ENTRIES SUPPLIED
* * * *
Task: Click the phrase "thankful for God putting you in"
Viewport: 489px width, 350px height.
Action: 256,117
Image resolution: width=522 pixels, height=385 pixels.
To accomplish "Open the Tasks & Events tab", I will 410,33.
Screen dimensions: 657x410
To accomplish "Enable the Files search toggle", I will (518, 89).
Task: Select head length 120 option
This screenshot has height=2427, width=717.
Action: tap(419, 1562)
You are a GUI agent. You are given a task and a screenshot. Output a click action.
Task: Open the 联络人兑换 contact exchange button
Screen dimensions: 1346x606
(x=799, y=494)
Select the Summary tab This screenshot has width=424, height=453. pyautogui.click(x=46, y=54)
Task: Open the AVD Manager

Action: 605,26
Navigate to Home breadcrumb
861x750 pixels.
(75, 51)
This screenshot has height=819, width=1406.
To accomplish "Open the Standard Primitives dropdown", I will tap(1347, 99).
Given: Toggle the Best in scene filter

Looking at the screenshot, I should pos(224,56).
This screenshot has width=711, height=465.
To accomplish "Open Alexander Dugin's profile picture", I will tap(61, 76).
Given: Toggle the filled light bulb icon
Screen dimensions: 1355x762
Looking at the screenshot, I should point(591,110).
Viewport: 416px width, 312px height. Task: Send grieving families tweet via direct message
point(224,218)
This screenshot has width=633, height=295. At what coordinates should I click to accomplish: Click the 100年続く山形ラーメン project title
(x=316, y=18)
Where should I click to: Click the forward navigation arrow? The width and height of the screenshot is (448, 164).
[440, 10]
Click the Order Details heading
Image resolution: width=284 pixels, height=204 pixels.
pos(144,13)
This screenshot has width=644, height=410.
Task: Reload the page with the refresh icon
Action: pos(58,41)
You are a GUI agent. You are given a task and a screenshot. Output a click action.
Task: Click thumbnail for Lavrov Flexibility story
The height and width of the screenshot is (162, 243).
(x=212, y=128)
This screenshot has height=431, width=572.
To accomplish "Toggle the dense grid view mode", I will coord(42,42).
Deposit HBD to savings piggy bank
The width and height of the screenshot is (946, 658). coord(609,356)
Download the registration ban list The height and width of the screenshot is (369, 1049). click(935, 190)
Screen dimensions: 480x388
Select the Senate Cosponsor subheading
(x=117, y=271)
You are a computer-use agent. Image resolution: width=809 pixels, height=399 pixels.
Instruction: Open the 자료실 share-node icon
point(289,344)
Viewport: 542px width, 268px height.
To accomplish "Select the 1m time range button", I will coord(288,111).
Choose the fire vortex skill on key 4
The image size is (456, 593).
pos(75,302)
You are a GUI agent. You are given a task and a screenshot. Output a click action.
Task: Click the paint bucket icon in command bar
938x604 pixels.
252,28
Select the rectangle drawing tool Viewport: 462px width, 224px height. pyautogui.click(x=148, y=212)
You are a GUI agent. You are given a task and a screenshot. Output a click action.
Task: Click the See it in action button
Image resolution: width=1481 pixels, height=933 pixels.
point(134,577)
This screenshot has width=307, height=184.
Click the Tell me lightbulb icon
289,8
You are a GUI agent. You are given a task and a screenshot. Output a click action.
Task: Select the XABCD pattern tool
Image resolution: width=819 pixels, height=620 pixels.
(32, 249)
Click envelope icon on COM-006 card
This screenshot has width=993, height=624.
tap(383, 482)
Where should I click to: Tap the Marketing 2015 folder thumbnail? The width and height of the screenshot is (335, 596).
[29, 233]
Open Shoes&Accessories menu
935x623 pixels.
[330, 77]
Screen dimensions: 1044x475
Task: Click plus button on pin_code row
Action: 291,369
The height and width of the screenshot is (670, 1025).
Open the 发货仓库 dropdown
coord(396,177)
* * * *
WORK INSTRUCTION
In full and without change, transcribe the entries.

ANSWER BOX
Task: Click the phrase "thankful for God putting you in"
Viewport: 489px width, 350px height.
Action: 256,117
Image resolution: width=522 pixels, height=385 pixels.
To accomplish "Open the Tasks & Events tab", I will 410,33.
Screen dimensions: 657x410
To accomplish "Enable the Files search toggle", I will (518, 89).
Task: Select head length 120 option
This screenshot has height=2427, width=717.
Action: tap(419, 1562)
You are a GUI agent. You are given a task and a screenshot. Output a click action.
Task: Open the 联络人兑换 contact exchange button
Screen dimensions: 1346x606
(x=799, y=494)
Select the Summary tab This screenshot has width=424, height=453. pyautogui.click(x=46, y=54)
Task: Open the AVD Manager

Action: 605,26
Navigate to Home breadcrumb
861x750 pixels.
(75, 51)
This screenshot has height=819, width=1406.
To accomplish "Open the Standard Primitives dropdown", I will tap(1347, 99).
Given: Toggle the Best in scene filter

Looking at the screenshot, I should pos(224,56).
This screenshot has width=711, height=465.
To accomplish "Open Alexander Dugin's profile picture", I will tap(61, 76).
Given: Toggle the filled light bulb icon
Screen dimensions: 1355x762
Looking at the screenshot, I should point(591,110).
Viewport: 416px width, 312px height. Task: Send grieving families tweet via direct message
point(224,218)
This screenshot has width=633, height=295. At what coordinates should I click to accomplish: Click the 100年続く山形ラーメン project title
(x=316, y=18)
Where should I click to: Click the forward navigation arrow? The width and height of the screenshot is (448, 164).
[440, 10]
Click the Order Details heading
Image resolution: width=284 pixels, height=204 pixels.
pos(144,13)
This screenshot has width=644, height=410.
Task: Reload the page with the refresh icon
Action: pos(58,41)
You are a GUI agent. You are given a task and a screenshot. Output a click action.
Task: Click thumbnail for Lavrov Flexibility story
The height and width of the screenshot is (162, 243).
(x=212, y=128)
This screenshot has height=431, width=572.
To accomplish "Toggle the dense grid view mode", I will coord(42,42).
Deposit HBD to savings piggy bank
The width and height of the screenshot is (946, 658). coord(609,356)
Download the registration ban list The height and width of the screenshot is (369, 1049). click(935, 190)
Screen dimensions: 480x388
Select the Senate Cosponsor subheading
(x=117, y=271)
You are a computer-use agent. Image resolution: width=809 pixels, height=399 pixels.
Instruction: Open the 자료실 share-node icon
point(289,344)
Viewport: 542px width, 268px height.
To accomplish "Select the 1m time range button", I will coord(288,111).
Choose the fire vortex skill on key 4
The image size is (456, 593).
pos(75,302)
You are a GUI agent. You are given a task and a screenshot. Output a click action.
Task: Click the paint bucket icon in command bar
938x604 pixels.
252,28
Select the rectangle drawing tool Viewport: 462px width, 224px height. pyautogui.click(x=148, y=212)
You are a GUI agent. You are given a task and a screenshot. Output a click action.
Task: Click the See it in action button
Image resolution: width=1481 pixels, height=933 pixels.
point(134,577)
This screenshot has width=307, height=184.
Click the Tell me lightbulb icon
289,8
You are a GUI agent. You are given a task and a screenshot. Output a click action.
Task: Select the XABCD pattern tool
Image resolution: width=819 pixels, height=620 pixels.
(32, 249)
Click envelope icon on COM-006 card
This screenshot has width=993, height=624.
tap(383, 482)
Where should I click to: Tap the Marketing 2015 folder thumbnail? The width and height of the screenshot is (335, 596).
[29, 233]
Open Shoes&Accessories menu
935x623 pixels.
[330, 77]
Screen dimensions: 1044x475
Task: Click plus button on pin_code row
Action: 291,369
The height and width of the screenshot is (670, 1025).
Open the 发货仓库 dropdown
coord(396,177)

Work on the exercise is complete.